# [ASSIGNED TASK]
Write out the lines below verbatim, starting at the first one and ending at the one containing "center [535, 1600].". Leave the pictures out of your answer.

Start of MATERIAL SHOWN

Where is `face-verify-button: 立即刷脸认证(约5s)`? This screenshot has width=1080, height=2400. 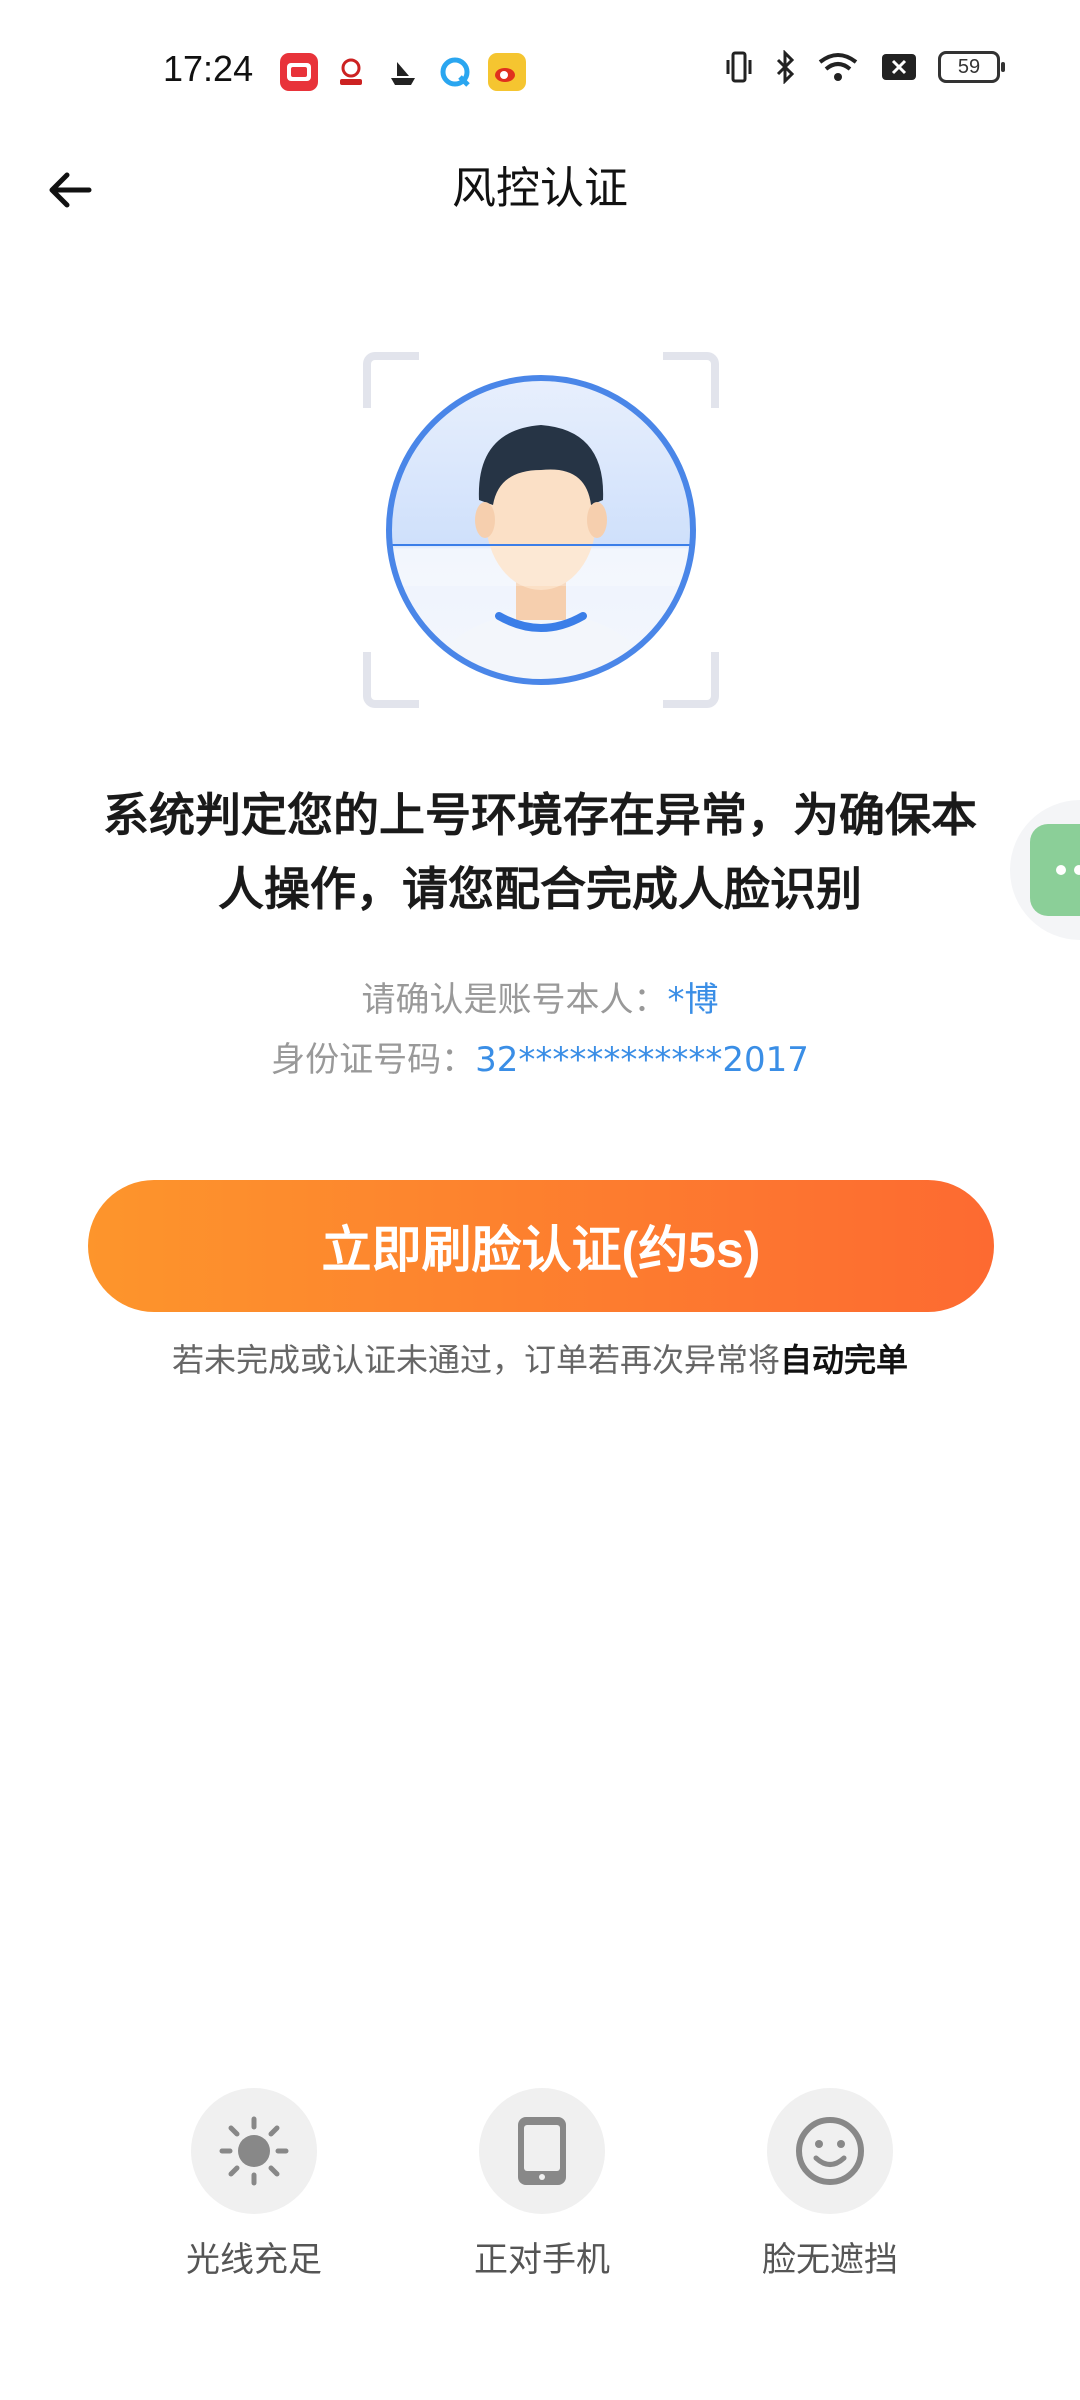
face-verify-button: 立即刷脸认证(约5s) is located at coordinates (541, 1246).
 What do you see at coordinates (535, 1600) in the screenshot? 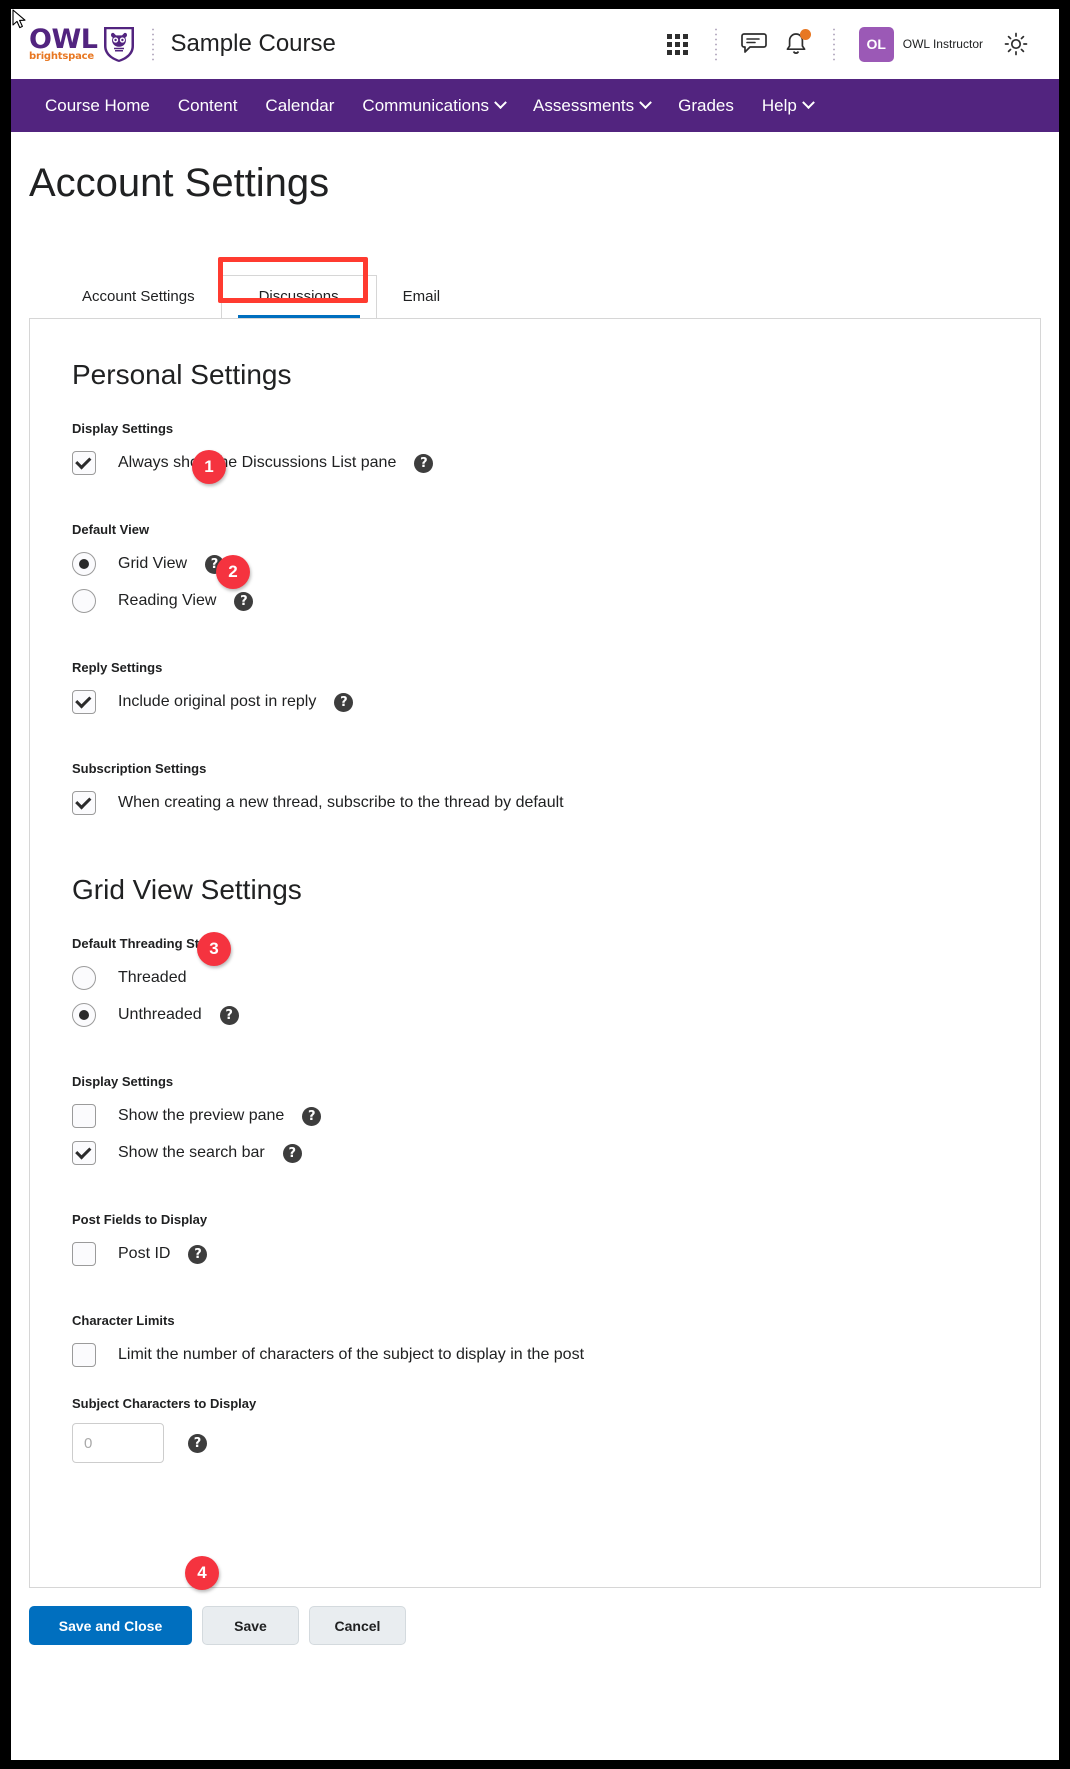
I see `action-bar: Save and Close Save Cancel 4` at bounding box center [535, 1600].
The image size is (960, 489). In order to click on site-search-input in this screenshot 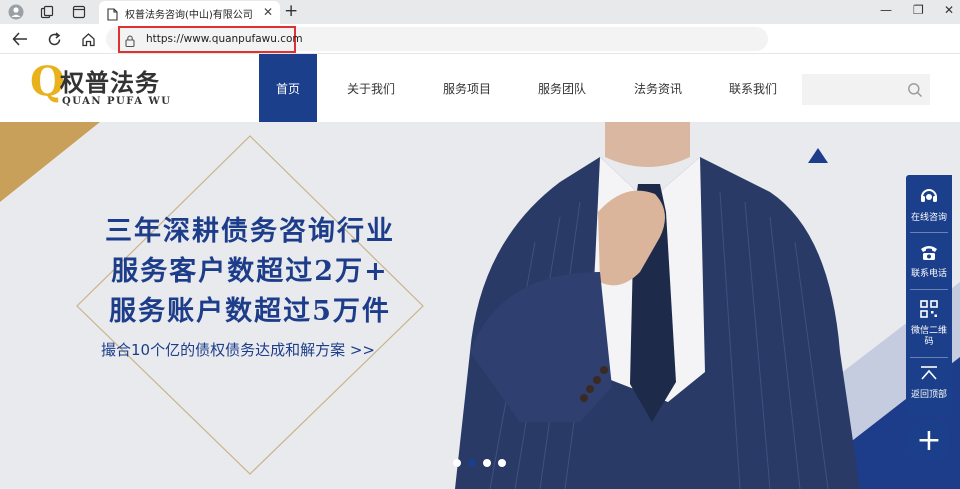, I will do `click(852, 90)`.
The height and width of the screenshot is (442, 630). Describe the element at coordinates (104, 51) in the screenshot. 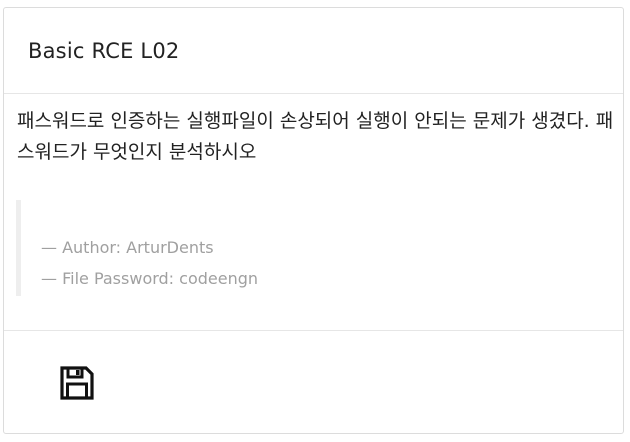

I see `challenge-title: Basic RCE L02` at that location.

End of MATERIAL SHOWN

# [SOLUTION BELOW]
Where is `face-verify-button: 立即刷脸认证(约5s)`? This screenshot has width=1080, height=2400. 
face-verify-button: 立即刷脸认证(约5s) is located at coordinates (541, 1246).
 What do you see at coordinates (535, 1600) in the screenshot? 
I see `action-bar: Save and Close Save Cancel 4` at bounding box center [535, 1600].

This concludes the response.